Active appearance motion models for endocardial contour detection in time sequences of echocardiograms

2001 
Active Appearance Models (AAM) are suitable for segmenting 2D images, but for image sequences time-continuous results are desired. Active Appearance-Motion Models (AAMM) model shape and appearance of the heart over the full cardiac cycle. Single-beat sequences are phase-normalized into stacks of 16 2D images. In a training set, corresponding shape points on the endocard are defined for each image based on expert drawn contours. Shape (2D) and intensity vectors are derived similar to AAM. Intensities are normalized non-linearly to handle ultrasound-specific problems.

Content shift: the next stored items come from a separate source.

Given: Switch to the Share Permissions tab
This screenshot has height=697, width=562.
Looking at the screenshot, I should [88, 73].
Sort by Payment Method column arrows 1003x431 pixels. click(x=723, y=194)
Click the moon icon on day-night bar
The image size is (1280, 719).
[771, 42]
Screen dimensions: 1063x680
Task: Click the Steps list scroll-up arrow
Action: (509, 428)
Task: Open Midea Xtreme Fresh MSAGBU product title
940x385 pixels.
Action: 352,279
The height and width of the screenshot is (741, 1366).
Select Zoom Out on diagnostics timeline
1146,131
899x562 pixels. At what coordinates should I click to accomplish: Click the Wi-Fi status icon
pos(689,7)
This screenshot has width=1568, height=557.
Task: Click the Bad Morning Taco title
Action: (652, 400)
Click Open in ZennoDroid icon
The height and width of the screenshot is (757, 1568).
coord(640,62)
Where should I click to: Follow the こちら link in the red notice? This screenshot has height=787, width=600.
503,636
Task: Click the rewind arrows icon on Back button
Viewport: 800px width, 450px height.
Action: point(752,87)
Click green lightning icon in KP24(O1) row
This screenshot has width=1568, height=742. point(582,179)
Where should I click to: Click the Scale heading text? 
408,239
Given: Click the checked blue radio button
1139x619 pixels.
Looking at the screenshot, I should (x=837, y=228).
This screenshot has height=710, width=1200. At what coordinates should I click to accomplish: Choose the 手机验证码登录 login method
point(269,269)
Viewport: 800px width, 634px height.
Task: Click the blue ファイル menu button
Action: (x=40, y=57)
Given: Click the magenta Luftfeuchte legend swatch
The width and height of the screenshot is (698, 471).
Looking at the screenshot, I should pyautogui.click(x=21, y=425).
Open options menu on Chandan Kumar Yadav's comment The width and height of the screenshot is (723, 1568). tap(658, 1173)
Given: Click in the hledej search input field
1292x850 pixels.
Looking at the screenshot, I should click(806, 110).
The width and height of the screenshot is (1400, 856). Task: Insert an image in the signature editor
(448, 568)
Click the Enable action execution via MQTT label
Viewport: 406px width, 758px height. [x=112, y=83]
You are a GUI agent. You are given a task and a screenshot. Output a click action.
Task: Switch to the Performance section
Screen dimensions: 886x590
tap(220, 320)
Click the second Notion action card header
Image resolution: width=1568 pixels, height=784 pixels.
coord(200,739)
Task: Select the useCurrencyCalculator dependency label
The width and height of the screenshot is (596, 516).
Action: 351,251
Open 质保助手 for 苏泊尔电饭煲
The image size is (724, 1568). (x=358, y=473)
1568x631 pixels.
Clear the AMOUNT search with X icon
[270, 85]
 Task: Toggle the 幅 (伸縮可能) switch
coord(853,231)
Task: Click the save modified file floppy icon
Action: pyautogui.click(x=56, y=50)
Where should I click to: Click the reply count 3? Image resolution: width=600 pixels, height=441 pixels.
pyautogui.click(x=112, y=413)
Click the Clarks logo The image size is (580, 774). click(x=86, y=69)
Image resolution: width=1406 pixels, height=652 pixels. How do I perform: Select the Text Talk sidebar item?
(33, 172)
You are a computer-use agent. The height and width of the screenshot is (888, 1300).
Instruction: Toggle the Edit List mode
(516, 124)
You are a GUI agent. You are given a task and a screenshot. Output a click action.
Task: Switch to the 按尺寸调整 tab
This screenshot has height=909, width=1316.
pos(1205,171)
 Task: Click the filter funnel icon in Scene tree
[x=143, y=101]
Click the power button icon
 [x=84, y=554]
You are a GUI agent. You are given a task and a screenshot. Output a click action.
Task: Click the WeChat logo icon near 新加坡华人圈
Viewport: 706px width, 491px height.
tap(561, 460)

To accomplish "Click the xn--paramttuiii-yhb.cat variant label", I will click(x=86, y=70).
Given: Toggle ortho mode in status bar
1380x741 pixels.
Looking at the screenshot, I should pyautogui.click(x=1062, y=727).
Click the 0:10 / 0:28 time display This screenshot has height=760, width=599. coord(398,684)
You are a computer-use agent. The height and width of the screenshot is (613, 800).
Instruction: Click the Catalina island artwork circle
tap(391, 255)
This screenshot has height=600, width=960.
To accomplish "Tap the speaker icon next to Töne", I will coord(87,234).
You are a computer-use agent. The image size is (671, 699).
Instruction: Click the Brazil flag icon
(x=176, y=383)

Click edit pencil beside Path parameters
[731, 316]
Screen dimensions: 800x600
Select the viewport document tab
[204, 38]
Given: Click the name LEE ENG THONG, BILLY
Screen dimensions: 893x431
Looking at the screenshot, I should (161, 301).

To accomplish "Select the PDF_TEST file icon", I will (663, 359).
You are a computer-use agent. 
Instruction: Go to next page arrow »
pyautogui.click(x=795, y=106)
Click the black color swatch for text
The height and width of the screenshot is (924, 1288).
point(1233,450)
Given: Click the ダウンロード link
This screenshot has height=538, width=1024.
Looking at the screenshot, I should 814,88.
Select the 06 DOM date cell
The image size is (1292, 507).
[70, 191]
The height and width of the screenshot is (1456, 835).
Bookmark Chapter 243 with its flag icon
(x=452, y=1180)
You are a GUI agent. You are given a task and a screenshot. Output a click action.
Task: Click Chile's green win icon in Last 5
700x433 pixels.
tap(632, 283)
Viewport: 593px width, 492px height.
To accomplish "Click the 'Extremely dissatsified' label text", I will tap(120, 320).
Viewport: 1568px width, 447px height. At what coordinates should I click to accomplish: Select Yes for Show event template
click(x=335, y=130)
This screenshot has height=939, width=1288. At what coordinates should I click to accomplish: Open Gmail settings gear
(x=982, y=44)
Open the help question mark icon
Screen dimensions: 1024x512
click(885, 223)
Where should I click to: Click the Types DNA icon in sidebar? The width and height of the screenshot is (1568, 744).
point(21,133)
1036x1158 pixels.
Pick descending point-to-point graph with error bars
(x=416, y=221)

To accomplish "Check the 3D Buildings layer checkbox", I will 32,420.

For all time frames, shape vectors are simply concatenated, as well as and intensity vectors. Principal Component Analysis extracts appearance eigenvariations over the cycle, capturing typical motion patterns. AAMMs perform segmentation on complete sequences by minimizing model-to-target differences, adjusting AAMM eigenvariation coefficients using gradient descent minimization. This results in time-continuous segmentation. The method was trained and tested on echocardiographic 4-chamber sequences of 129 unselected patients split randomly into a training set (n=65) and a test set (n=64). In all sequences, an independent expert manually drew endocardial contours. On the test set, fully automated AAMM performed well in 97% of cases (average distance 3.3 mm, 9.3 pixels, comparable to human inter- and intraobserver variabilities).